**Aufgaben**
a) Fassen Sie den Text über Folge 14 von „Germany’s Next Topmodel“ in zwei Sätzen zusammen.
b) Schreiben Sie den Text über Folge 14 von „Germany’s Next Topmodel“ im Anschluss an seinen letzten Satz weiter.

**Vorliegender Text**
☆ ☆ ☆

So war Folge 14 – Ethan und Josy überzeugen Heidi Klum | ABC-Z

Seit 20 Staffeln rekrutiert Heidi Klum quotenrelevanten Modelnachwuchs zur Donnerstagsprimetime. Von Tag eins an stand „Germany’s Next Topmodel“ dabei für seinen Umgang mit sehr jungen Frauen stärker im Kritikfokus der hypersensiblen deutschen Öffentlichkeit als Friedrich Merz für seinen Umgang mit „kleinen Paschas“.
Linke Ränder des nationalen Diskurskorridors halten GNTM für eine abscheulich antifeministische Sexismus-Doku. Rechte Ränder stört es, dass GNTM phänotypisch nicht ausschließlich auf streng teutonisches Mädchenmaterial setzt. Beide Lager sind sich sicher: GNTM ist das Sinnbild des kulturellen und intellektuellen Niedergangs dieses Landes. Wenn man also so will, hat GNTM das Phänomen Hufeisentheorie bereits entlarvt, als es das Phänomen Hufeisentheorie noch gar nicht gab.
Man darf von Heidi Klums Influencer-Trainings-Format also halten, was man will. An Abenden wie dem der S20E14 wird aber klar: Man kann ihr nicht vorwerfen, sie würde ihre Teilzeit-Schutzbefohlenen nicht auf die Realitäten der Entertainment-Branche vorbereiten. Heute etwa robotet der mittlerweile in Los Angeles angekommene Topmodelkader fremdgesteuert als Marionetten über den Catwalk. Fremde Menschen, die man nie sieht, ziehen die Strippen für blutjunge Rampensäue, die sich unten auf dem Boden der Tatsachen der Unterhaltungs-Industrie Mühe geben, dabei nicht unterzugehen. S20E14 übrigens, das nur für alle, die noch in der „Hörzu“ nachschauen, ob Sonntag wieder pünktlich der „Tatort“ läuft, ist die fancy Abkürzung für: Staffel 20, Episode 14.

☆ ☆ ☆

**Datensätze**
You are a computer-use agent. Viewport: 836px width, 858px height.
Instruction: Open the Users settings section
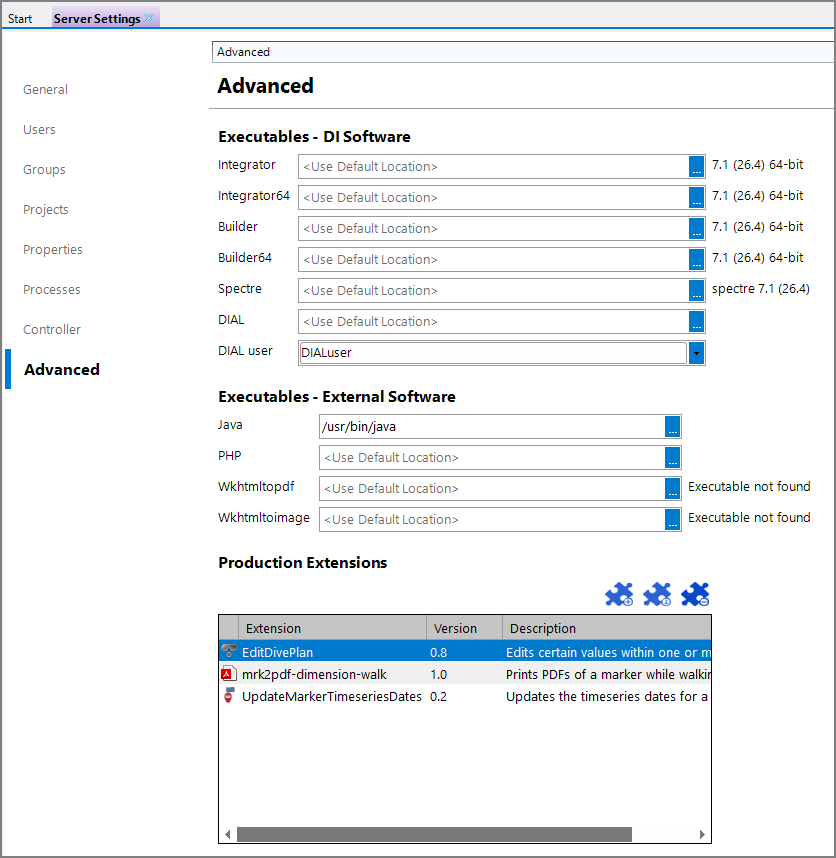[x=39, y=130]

☆ ☆ ☆

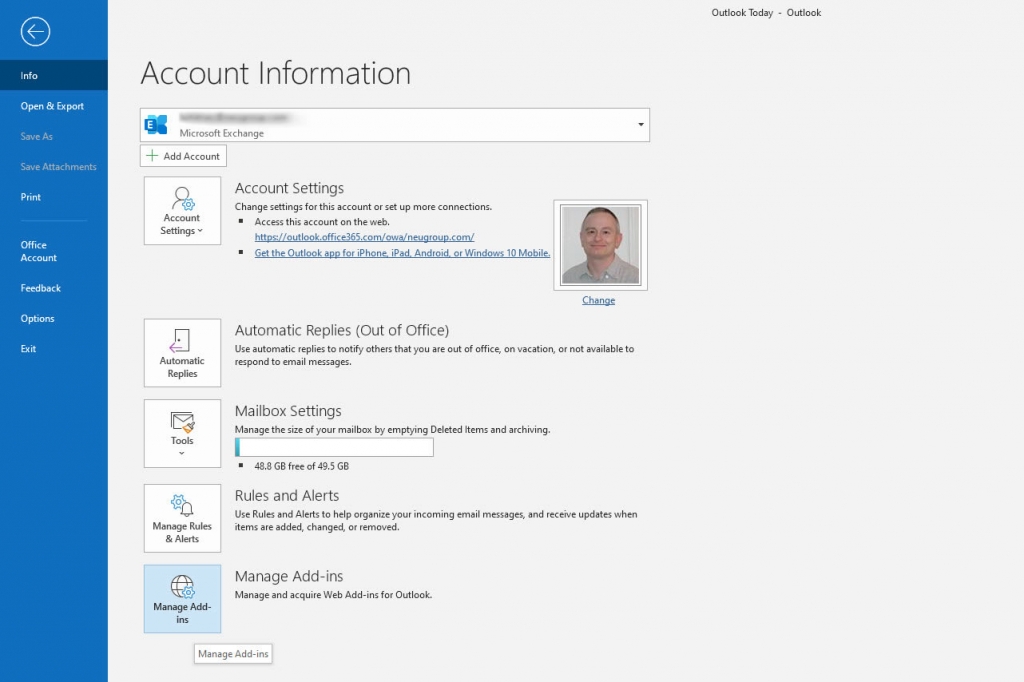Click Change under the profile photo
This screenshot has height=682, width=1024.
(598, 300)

☆ ☆ ☆

**Ergebnisse je Aufgabe**
a) „Germany’s Next Topmodel“ mit Heidi Klum läuft seit 20 Staffeln und gilt linken wie rechten Rändern des Diskurses als Sinnbild des kulturellen und intellektuellen Niedergangs des Landes. In Staffel 20, Episode 14 laufen die inzwischen in Los Angeles angekommenen Models als Marionetten über den Catwalk, woran laut Text deutlich wird, dass Klum sie auf die Realitäten der Entertainment-Branche vorbereitet.

b)
Lieber Mario Nette als Mario Barth, aber für Models gilt das nicht
Und Staffel 20, Episode 14 startet mit einem weiteren Eingriff in das Grundkonzept des zweitberühmtesten Sendeformats im Fernsehen, bei dem jungen Menschen jäh ihren Traum von einer goldenen Zukunft begraben müssen – nach „Bundestagswahl live“. Statt zwei Folgen pro Woche nun eine Folge auf zwei Wochen – GNTM betreibt seine eigene Art der Zeitdehnung. Anders kann man kaum erklären, warum die komplette Sendezeit für nur einen Runway-Auftritt verschlissen wird und am Ende sogar Bilder vom Shooting der Vorwoche verteilt werden, da für anständige Fotoproduktionen in dieser Woche wohl kein Budget mehr verfügbar war.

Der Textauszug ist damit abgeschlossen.